● Exercise requirements:
Apart from pictures, transcribe exactly each line from the one containing "This screenshot has width=420, height=330." through the final line of the listing below.

● Extracted records:
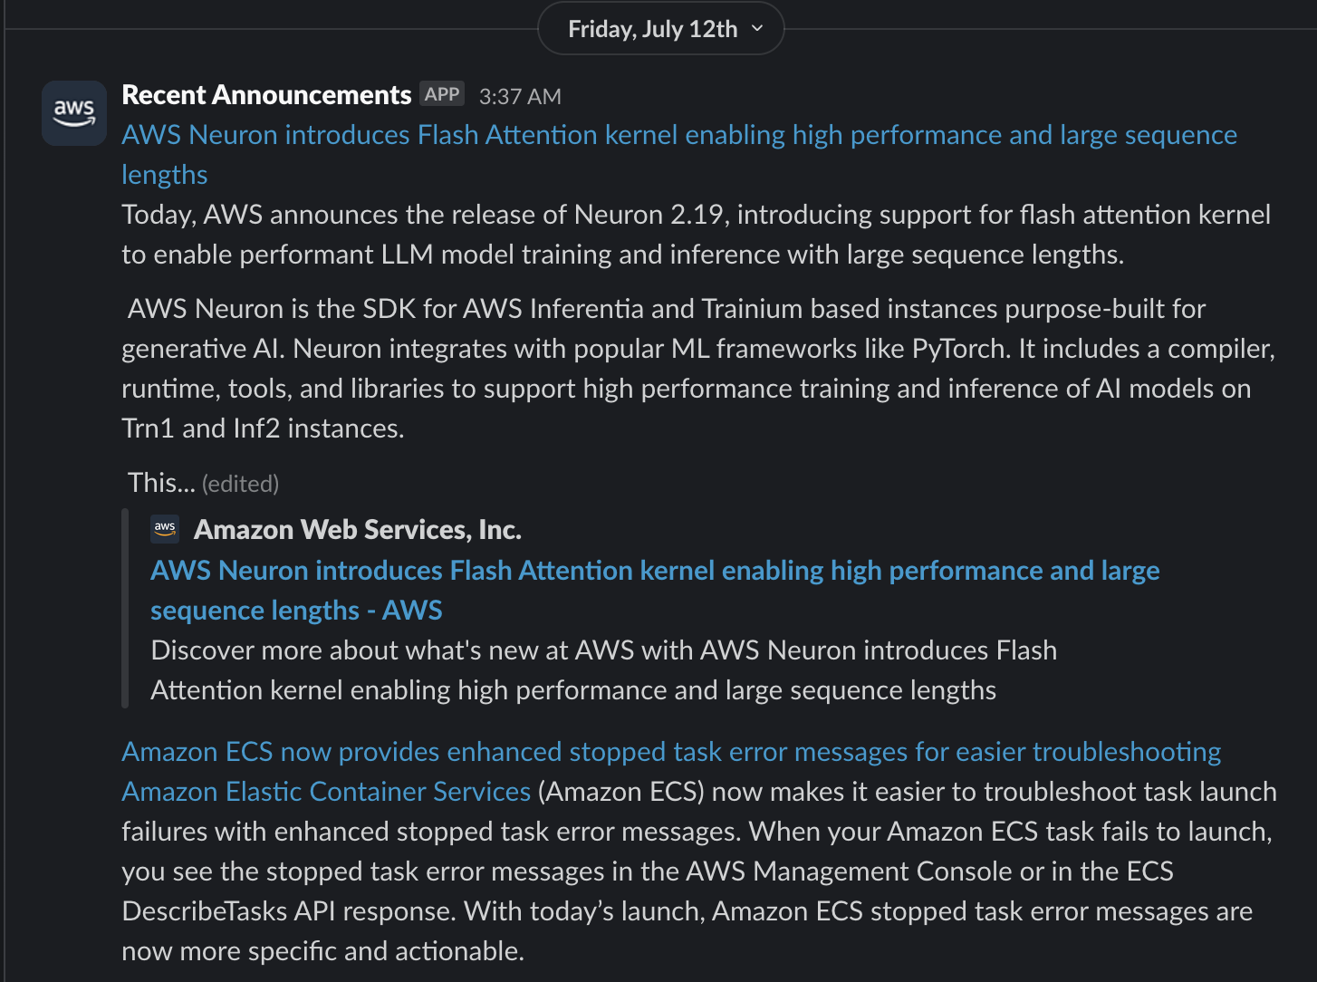This screenshot has height=982, width=1317.
Task: Open the preview title link ending "- AWS"
Action: point(654,572)
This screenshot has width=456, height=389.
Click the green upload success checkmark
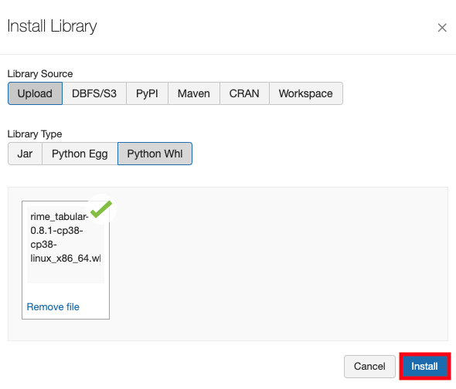click(x=101, y=209)
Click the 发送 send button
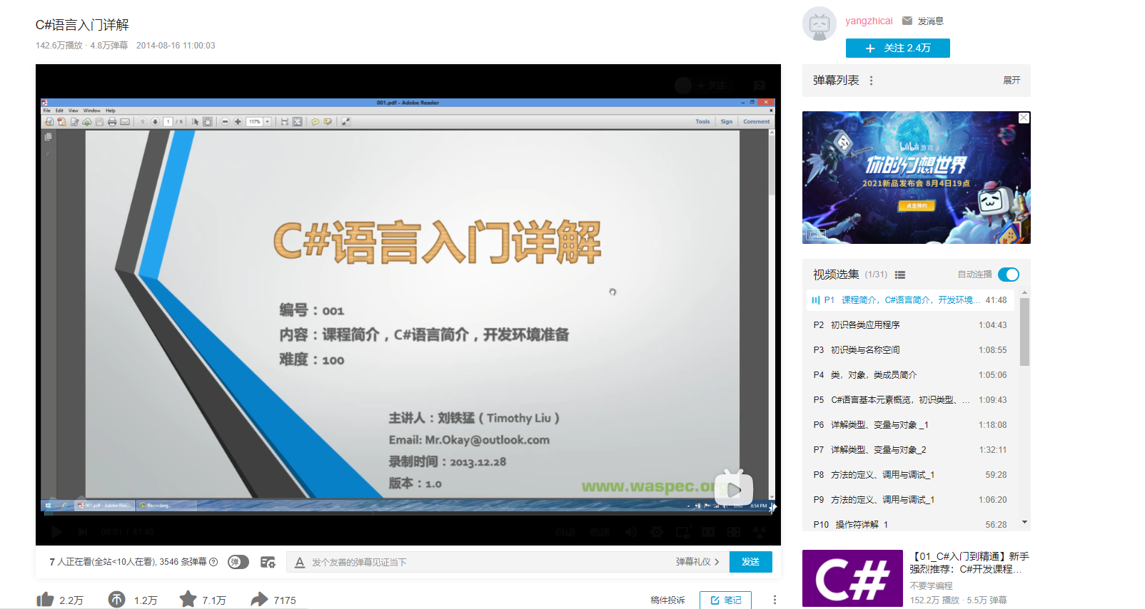The height and width of the screenshot is (609, 1145). pos(750,562)
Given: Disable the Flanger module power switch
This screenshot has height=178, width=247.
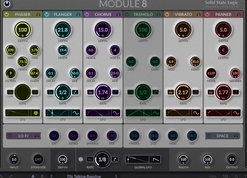Looking at the screenshot, I should [x=47, y=15].
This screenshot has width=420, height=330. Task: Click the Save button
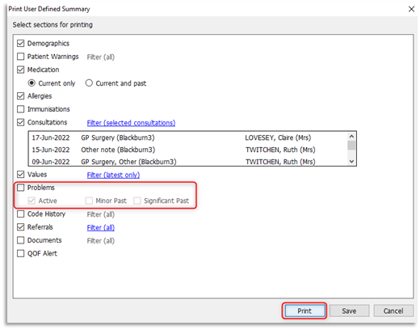pos(349,311)
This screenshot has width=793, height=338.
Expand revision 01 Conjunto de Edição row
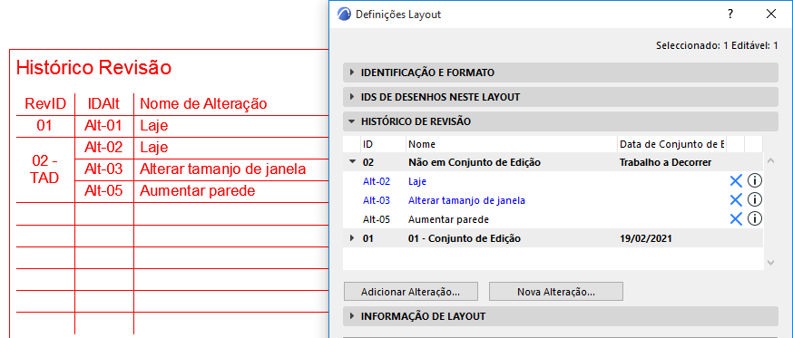coord(352,238)
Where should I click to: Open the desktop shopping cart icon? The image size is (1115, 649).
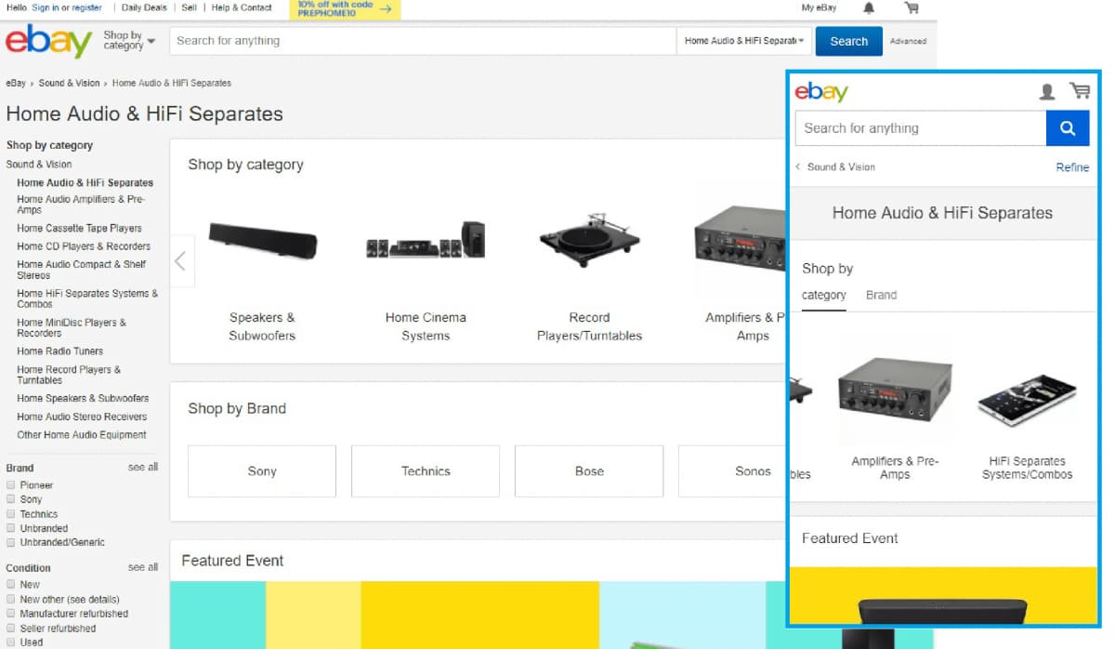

● Task response:
This screenshot has width=420, height=330. Task: Click the Save button
pos(349,311)
This screenshot has width=793, height=338.
Expand revision 01 Conjunto de Edição row
coord(352,238)
Where should I click to: Open the desktop shopping cart icon? The image size is (1115, 649).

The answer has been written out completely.